Demain auront lieu à Saint-Sulpice, à Paris, les obsèques religieuses d’Albert Jacquard. Je suis assez touché, pour ma part, que la prière de l’Église accompagne cet homme bon et juste, qui voulut si souvent servir des causes qui résonnaient avec l’esprit des Béatitudes. J’en parle avec une certaine liberté, parce que sur beaucoup de points j’étais en désaccord avec Albert Jacquard. Pour donner un exemple, son appartenance au comité d’honneur de l’Association pour le droit de mourir dans la dignité ne pouvait recevoir mon accord, le droit à l’euthanasie constituant pour moi un danger signalé à l’égard de l’intégrité de la vie humaine. Mais sur ce sujet comme sur bien d’autres, il suivait la pente de sa sensibilité, persuadé qu’il servait l’homme. Son pacifisme aussi provoquait plus que mes réserves, d’autant qu’il était instrumentalisé parfois par des organismes qui ne partageaient pas ses illusions généreuses.

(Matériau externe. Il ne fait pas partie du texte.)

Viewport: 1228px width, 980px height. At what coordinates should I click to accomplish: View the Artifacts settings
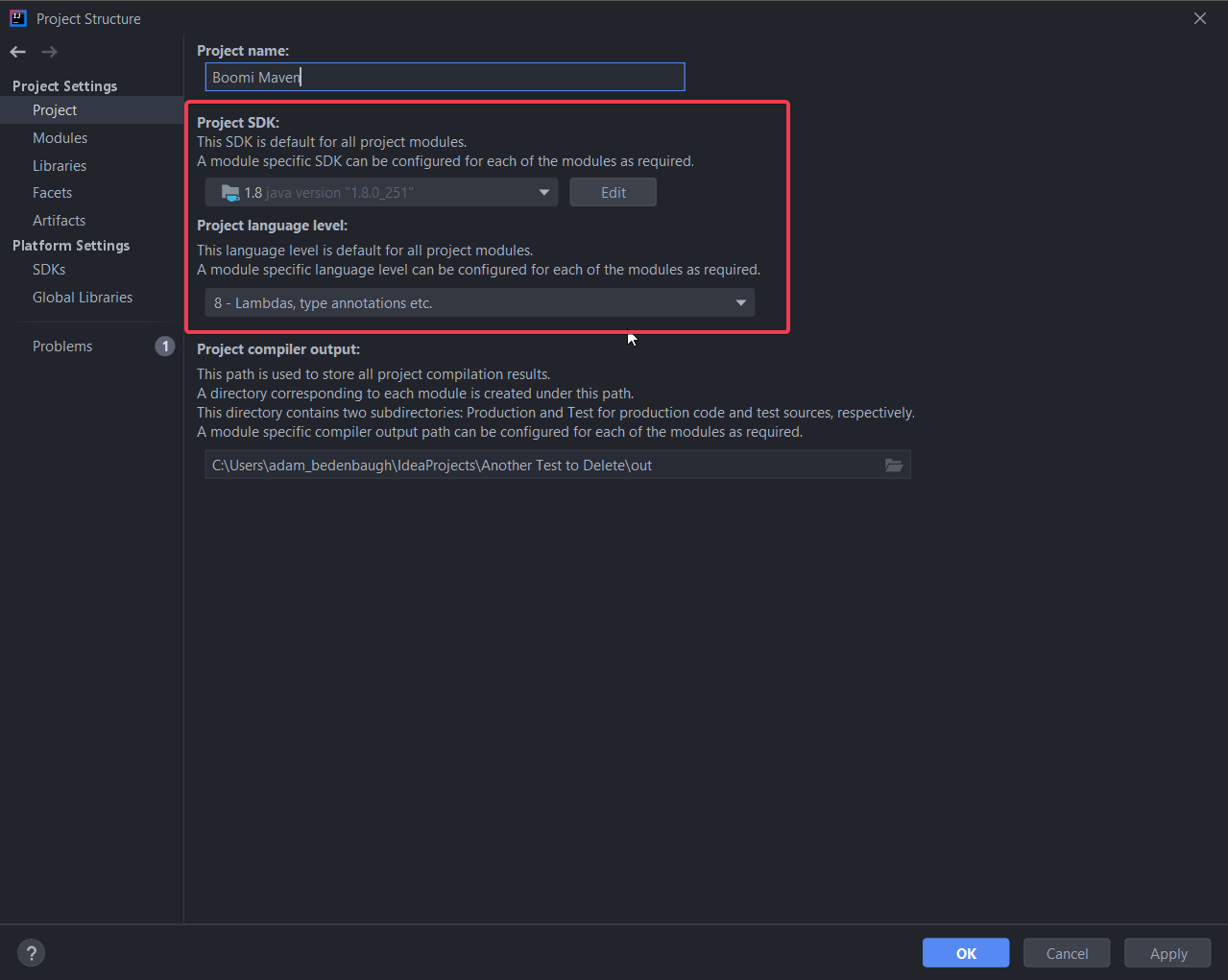coord(59,220)
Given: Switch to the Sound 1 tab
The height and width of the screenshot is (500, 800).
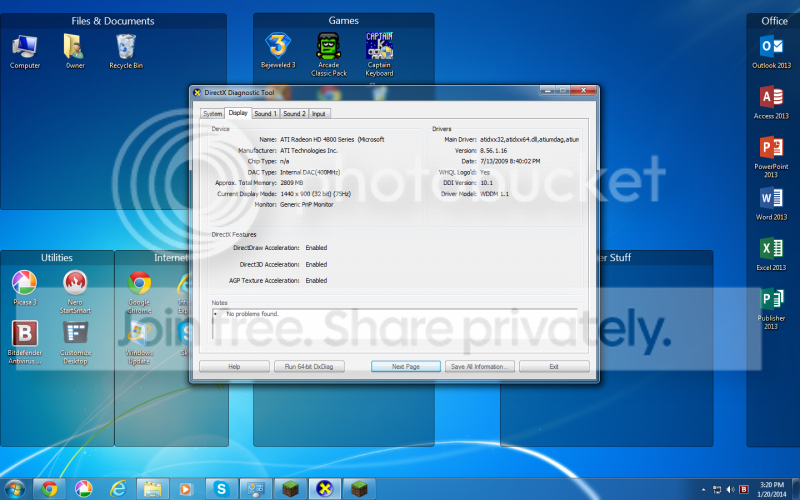Looking at the screenshot, I should pyautogui.click(x=265, y=114).
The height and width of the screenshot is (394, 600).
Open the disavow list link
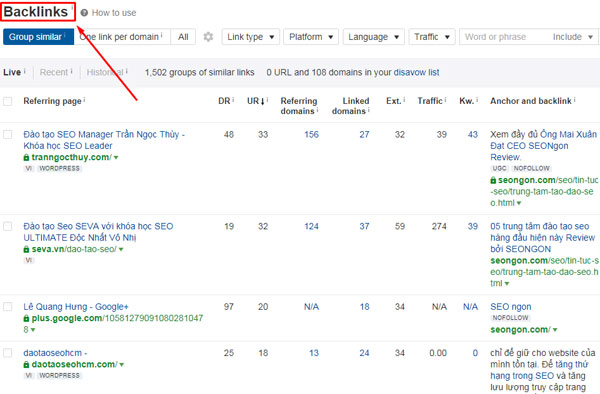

Mais quelles que fussent ses illusions, sa générosité était toujours active sur tous les terrains où il pensait pouvoir aider les plus démunis d’entre nous. Ce n’est pas pour rien qu’on le vit si souvent aux côtés de l’abbé Pierre pour soutenir les mal-logés. Pendant des décennies, il fut au rendez-vous de tous les rassemblements, dès lors que son grand cœur entendait l’appel de la détresse. Aussi lui ai-je toujours accordé un immense respect, d’autant qu’Albert Jacquard, à l’opposé de certains caractères ayant épousé des militances extrêmes, fut toujours le contraire d’un être de ressentiment. Il était fondamentalement bienveillant. Personnellement, je garderai le souvenir de nos rencontres. Il connaissait mes convictions et mes propres engagements parfois à l’opposé des siens, mais il tenait toujours à me saluer de la façon la plus courtoise.
Je n’oublierai jamais son visage, marqué par un accident de voiture, alors qu’il avait seulement neuf ans et y avait perdu son jeune frère et ses grands-parents. L’épreuve lui avait appris, pour la vie, notre vulnérabilité et l’ardente obligation de la fraternité.
Chronique lue sur Radio Notre-Dame le 18 septembre 2013.